— START Material for the task —

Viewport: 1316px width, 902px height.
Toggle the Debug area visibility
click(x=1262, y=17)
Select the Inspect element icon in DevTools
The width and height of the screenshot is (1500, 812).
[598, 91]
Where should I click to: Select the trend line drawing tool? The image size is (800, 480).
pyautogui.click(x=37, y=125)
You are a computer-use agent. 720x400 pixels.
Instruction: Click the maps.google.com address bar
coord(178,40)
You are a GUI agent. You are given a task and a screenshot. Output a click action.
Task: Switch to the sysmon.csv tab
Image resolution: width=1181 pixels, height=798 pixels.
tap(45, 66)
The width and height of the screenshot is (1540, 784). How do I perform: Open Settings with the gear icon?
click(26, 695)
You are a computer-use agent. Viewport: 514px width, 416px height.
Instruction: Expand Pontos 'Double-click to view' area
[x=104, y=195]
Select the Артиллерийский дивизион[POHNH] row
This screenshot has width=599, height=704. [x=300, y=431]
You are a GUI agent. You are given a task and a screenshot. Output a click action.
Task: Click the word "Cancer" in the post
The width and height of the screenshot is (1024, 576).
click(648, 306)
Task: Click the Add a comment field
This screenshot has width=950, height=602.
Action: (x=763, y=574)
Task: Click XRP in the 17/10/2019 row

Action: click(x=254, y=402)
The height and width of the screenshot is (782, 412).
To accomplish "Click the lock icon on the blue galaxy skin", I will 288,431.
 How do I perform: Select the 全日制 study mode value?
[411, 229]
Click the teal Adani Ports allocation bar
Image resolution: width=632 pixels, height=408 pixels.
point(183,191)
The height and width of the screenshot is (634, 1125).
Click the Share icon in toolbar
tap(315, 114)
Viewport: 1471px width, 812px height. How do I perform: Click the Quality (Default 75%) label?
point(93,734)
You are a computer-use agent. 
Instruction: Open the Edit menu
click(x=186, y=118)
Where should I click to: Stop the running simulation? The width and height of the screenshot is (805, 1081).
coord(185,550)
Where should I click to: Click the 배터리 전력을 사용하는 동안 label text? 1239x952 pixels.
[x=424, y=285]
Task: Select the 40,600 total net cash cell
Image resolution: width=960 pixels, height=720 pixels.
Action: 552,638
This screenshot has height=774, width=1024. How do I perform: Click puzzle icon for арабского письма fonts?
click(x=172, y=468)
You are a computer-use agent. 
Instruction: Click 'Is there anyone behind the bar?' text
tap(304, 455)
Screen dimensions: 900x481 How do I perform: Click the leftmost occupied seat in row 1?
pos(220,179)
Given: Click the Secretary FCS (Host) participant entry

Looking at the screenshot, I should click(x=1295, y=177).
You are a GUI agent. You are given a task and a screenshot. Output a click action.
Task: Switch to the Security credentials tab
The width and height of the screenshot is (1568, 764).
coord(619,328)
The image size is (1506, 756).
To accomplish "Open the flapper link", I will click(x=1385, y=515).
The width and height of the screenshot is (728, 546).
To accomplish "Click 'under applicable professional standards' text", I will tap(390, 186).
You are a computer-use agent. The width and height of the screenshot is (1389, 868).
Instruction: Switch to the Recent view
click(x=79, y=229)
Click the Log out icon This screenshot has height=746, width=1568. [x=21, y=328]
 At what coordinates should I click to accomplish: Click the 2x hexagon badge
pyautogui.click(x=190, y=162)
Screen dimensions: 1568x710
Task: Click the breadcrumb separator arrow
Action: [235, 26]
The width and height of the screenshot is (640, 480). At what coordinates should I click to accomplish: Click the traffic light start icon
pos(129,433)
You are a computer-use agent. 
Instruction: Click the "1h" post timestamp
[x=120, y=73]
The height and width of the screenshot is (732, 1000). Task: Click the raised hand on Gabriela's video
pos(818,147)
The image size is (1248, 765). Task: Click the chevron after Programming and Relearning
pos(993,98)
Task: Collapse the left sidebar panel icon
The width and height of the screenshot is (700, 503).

— END Material for the task —

» Set problem
Reproduce all of the items above word for word, keeping every line unchanged and in the same order.

» Correct response
Viewport: 1316px width, 902px height.
Toggle the Debug area visibility
click(x=1262, y=17)
Select the Inspect element icon in DevTools
The width and height of the screenshot is (1500, 812).
[598, 91]
Where should I click to: Select the trend line drawing tool? The image size is (800, 480).
pyautogui.click(x=37, y=125)
You are a computer-use agent. 720x400 pixels.
Instruction: Click the maps.google.com address bar
coord(178,40)
You are a GUI agent. You are given a task and a screenshot. Output a click action.
Task: Switch to the sysmon.csv tab
Image resolution: width=1181 pixels, height=798 pixels.
tap(45, 66)
The width and height of the screenshot is (1540, 784). How do I perform: Open Settings with the gear icon?
click(26, 695)
You are a computer-use agent. Viewport: 514px width, 416px height.
Instruction: Expand Pontos 'Double-click to view' area
[x=104, y=195]
Select the Артиллерийский дивизион[POHNH] row
This screenshot has width=599, height=704. [x=300, y=431]
You are a GUI agent. You are given a task and a screenshot. Output a click action.
Task: Click the word "Cancer" in the post
The width and height of the screenshot is (1024, 576).
click(648, 306)
Task: Click the Add a comment field
This screenshot has width=950, height=602.
Action: (x=763, y=574)
Task: Click XRP in the 17/10/2019 row

Action: click(x=254, y=402)
The height and width of the screenshot is (782, 412).
To accomplish "Click the lock icon on the blue galaxy skin", I will 288,431.
 How do I perform: Select the 全日制 study mode value?
[411, 229]
Click the teal Adani Ports allocation bar
Image resolution: width=632 pixels, height=408 pixels.
point(183,191)
The height and width of the screenshot is (634, 1125).
Click the Share icon in toolbar
tap(315, 114)
Viewport: 1471px width, 812px height. How do I perform: Click the Quality (Default 75%) label?
point(93,734)
You are a computer-use agent. 
Instruction: Open the Edit menu
click(x=186, y=118)
Where should I click to: Stop the running simulation? The width and height of the screenshot is (805, 1081).
coord(185,550)
Where should I click to: Click the 배터리 전력을 사용하는 동안 label text? 1239x952 pixels.
[x=424, y=285]
Task: Select the 40,600 total net cash cell
Image resolution: width=960 pixels, height=720 pixels.
Action: 552,638
This screenshot has height=774, width=1024. How do I perform: Click puzzle icon for арабского письма fonts?
click(x=172, y=468)
You are a computer-use agent. 
Instruction: Click 'Is there anyone behind the bar?' text
tap(304, 455)
Screen dimensions: 900x481 How do I perform: Click the leftmost occupied seat in row 1?
pos(220,179)
Given: Click the Secretary FCS (Host) participant entry

Looking at the screenshot, I should click(x=1295, y=177).
You are a GUI agent. You are given a task and a screenshot. Output a click action.
Task: Switch to the Security credentials tab
The width and height of the screenshot is (1568, 764).
coord(619,328)
The image size is (1506, 756).
To accomplish "Open the flapper link", I will click(x=1385, y=515).
The width and height of the screenshot is (728, 546).
To accomplish "Click 'under applicable professional standards' text", I will tap(390, 186).
You are a computer-use agent. The width and height of the screenshot is (1389, 868).
Instruction: Switch to the Recent view
click(x=79, y=229)
Click the Log out icon This screenshot has height=746, width=1568. [x=21, y=328]
 At what coordinates should I click to accomplish: Click the 2x hexagon badge
pyautogui.click(x=190, y=162)
Screen dimensions: 1568x710
Task: Click the breadcrumb separator arrow
Action: [235, 26]
The width and height of the screenshot is (640, 480). At what coordinates should I click to accomplish: Click the traffic light start icon
pos(129,433)
You are a computer-use agent. 
Instruction: Click the "1h" post timestamp
[x=120, y=73]
The height and width of the screenshot is (732, 1000). Task: Click the raised hand on Gabriela's video
pos(818,147)
The image size is (1248, 765). Task: Click the chevron after Programming and Relearning
pos(993,98)
Task: Collapse the left sidebar panel icon
The width and height of the screenshot is (700, 503).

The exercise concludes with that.